Using C in assembler components in Library

If you have a component (application, module) written in C then it's relatively easy to add assembler routines to the code and make use of them. But if you have an assembler component then adding C routines to it is a more complicated prospect. There isn't any de-facto method for adding C to an assembler component - each situation tends to be a little bit different, and so the suitability of different approaches will vary as well. This page aims to be a mostly informal guide to the problems that you'll face and some of the ways to work around them.

Note that this guide is mainly concerned with using code compiled by the ROOL DDE/Norcroft - other compilers are likely to have their own requirements.

*(WORK IN PROGRESS)*

<div id="toc_heading"></div><div id="toc"></div>

h2. The problems

First, a summary of the key problems you'll face:

* No shared C library.
** Any basic library functions (malloc, strcpy, printf, etc.) will have to be written yourself.
** You may also have to implement some internal functions that the compiler generates references to, e.g. division
* No automatic pointer fixup (the compiler needs extra help to cope with the "relocatable" property of relocatable modules)
* No automatic allocation of workspace for read-write/zero-init data
* Hard to get access to the workspace struct that assembler modules use
* Care needed when calling into C to ensure APCS environment is set up correctly

Now details about each problem and how to solve it.

h3. No shared C library

There's no easy solution to this one. If you only need a small amount of functionality, consider writing your own implementations of the code (or 'borrow' the CLib implementations if the license conditions of the component you're working on allow it). If you need to use large amounts of CLib functionality - or if the component isn't very large (e.g. one file assembler module) - consider just rewriting everything in C.
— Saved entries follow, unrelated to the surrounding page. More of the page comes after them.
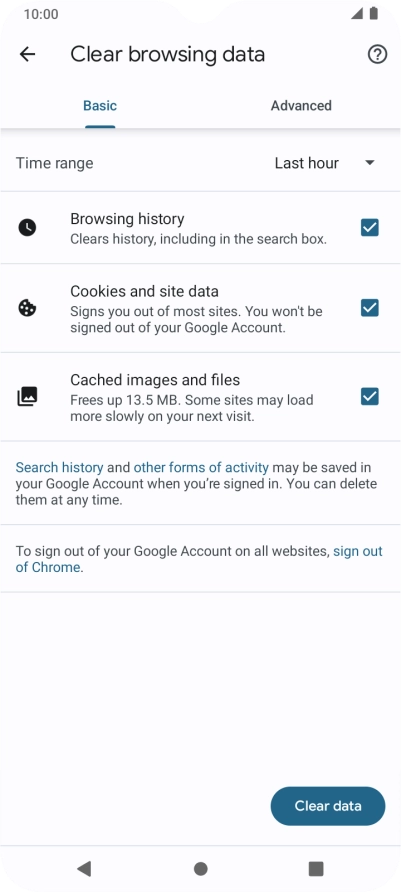This screenshot has width=401, height=892.
Task: Tap the Android recents square button
Action: [316, 868]
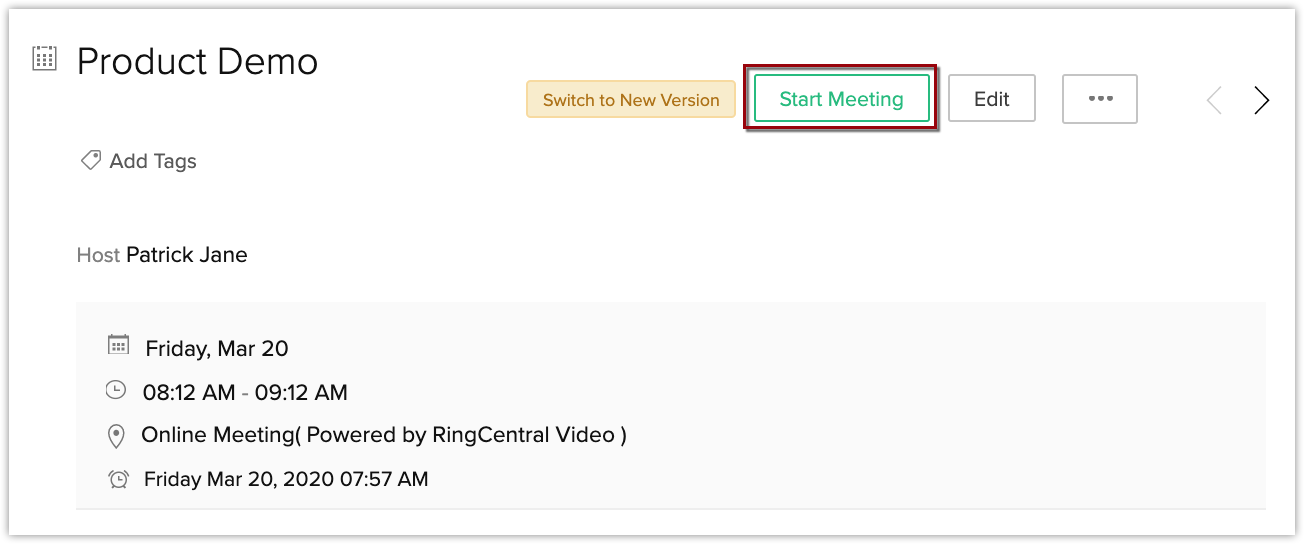1304x544 pixels.
Task: Click the reminder time Friday Mar 20, 2020 07:57 AM
Action: 286,479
If you need to use large amounts of CLib functionality, and rewriting the component in C isn't an option, you might be able to write your own stubs to allow for linking against CLib. However that's beyond the scope of this guide.
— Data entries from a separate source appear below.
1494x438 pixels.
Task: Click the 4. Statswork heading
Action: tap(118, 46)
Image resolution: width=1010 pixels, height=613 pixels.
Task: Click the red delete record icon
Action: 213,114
h3. No automatic pointer fixup

In a linked program (whether that program is an application or a module), any references to code or data are typically represented in the form of absolute addresses. For applications this is fine, because all applications are loaded and executed from a base address of &8000. But modules are by definition relocatable, and so some address relocation is required. There are two address relocation schemes employed by compiled C code:

h4. Initialisation-time pointer fixup

With the @-RMF@ or @-util@ command line flag, the linker will automatically generate a special __RelocCode function which will perform pointer fixup on any pointers contained within the image. For a standard C module this is called by the module header/stubs produced by CMHG, as part of the module's initialisation entry point. For assembler modules (or for Utility files, for which there are no standard stubs) you'll need to call __RelocCode manually.

Notes:

* In addition to the standard APCS temporary/callee-save registers, __RelocCode will also corrupt fp.
* Because ROM modules are statically linked to a fixed address, ordinarily no __RelocCode function is generated. However there's no need for you to switch in/out calling of the function based on your build config - if the linker spots a redundant reference to __RelocCode then it will generate a dummy function that just does nothing.
* __RelocCode isn't unique to C code - assembler-only programs can also benefit from the relocation ability (e.g. if the binary needs to contain absolute addresses of code/data)
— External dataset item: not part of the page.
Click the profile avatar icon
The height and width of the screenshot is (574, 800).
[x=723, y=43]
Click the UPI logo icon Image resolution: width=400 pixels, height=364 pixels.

h4. Runtime pointer fixup of writable data

The compiler and linker organise writable data so that it's stored in one block of memory, similar to how assembler modules manage their writable workspace. In an assembler module, R12 is typically used as a pointer to the base of this workspace, and indexed addressing is used to access individual variables. For C, things are a bit different:

* APCS doesn't include support for using a specific register to refer to the base address of a programs workspace. So the compiler can't assume that a certain register always contains the module workspace address.
* Because the size of a programs workspace can only be determined at link time, using indexed addressing with load/store instructions isn't possible - by the time the program is linked, there's no guarantee that all the required variables will be within the 4K address range supported by LDR/STR.

Norcroft uses the following strategy to solve these problems:

* As far as the linker is concerned, writable data for a module is handled exactly the same as for applications. I.e. it's placed in either the read-write or zero-init section of the executable, and is assigned an 'absolute' address at link time.
* In order to relocate that absolute address to point to the runtime location of the workspace, a relocation offset is stored in a reserved area of the stack. The stack is used for this purpose because APCS defines R10 as being the stack limit (SL) register - therefore SL is always going to be passed into every function, and it will never have its value changed (since the privileged-mode stacks are all fixed size and the OS doesn't support extending them).
** Note that code compiled with -zps1 (which disables stack limit checking/stack extension) will still treat SL as a special register, preventing it from being used for any other purpose. However, switching to an APCS variant which doesn't use SL (e.g. -APCS /noswst) will cause SL to be treated as a general-purpose register and will prevent runtime relocation offsets from being used (cc 5.71 will generate a suitable compiler error if /noswst code tries to use relocation offsets).

Standard modules actually use two relocation offsets: The library relocation offset (used for relocation CLib's internal workspace) and the module/client relocation offset (used for relocation your programs workspace). These are at SL-540 and SL-536 respectively (and SL itself is nominally set at 560 bytes above the actual end of the stack). But when calling C from assembler, there are three important things to realise:

# You only need one relocation offset (since you won't be using CLib)
# The relocation offset isn't hardcoded in the compiler - it's determined at link time from the value of a symbol which you can define in your program (_Mod$Reloc$Off)
# As long as you avoid calling any code which uses stack limit checking/stack extension, SL doesn't have to point to the stack (in practical terms, this just means making sure stack limit checking is disabled when compiling your code, and that you only link to libraries that have been compiled in the same way)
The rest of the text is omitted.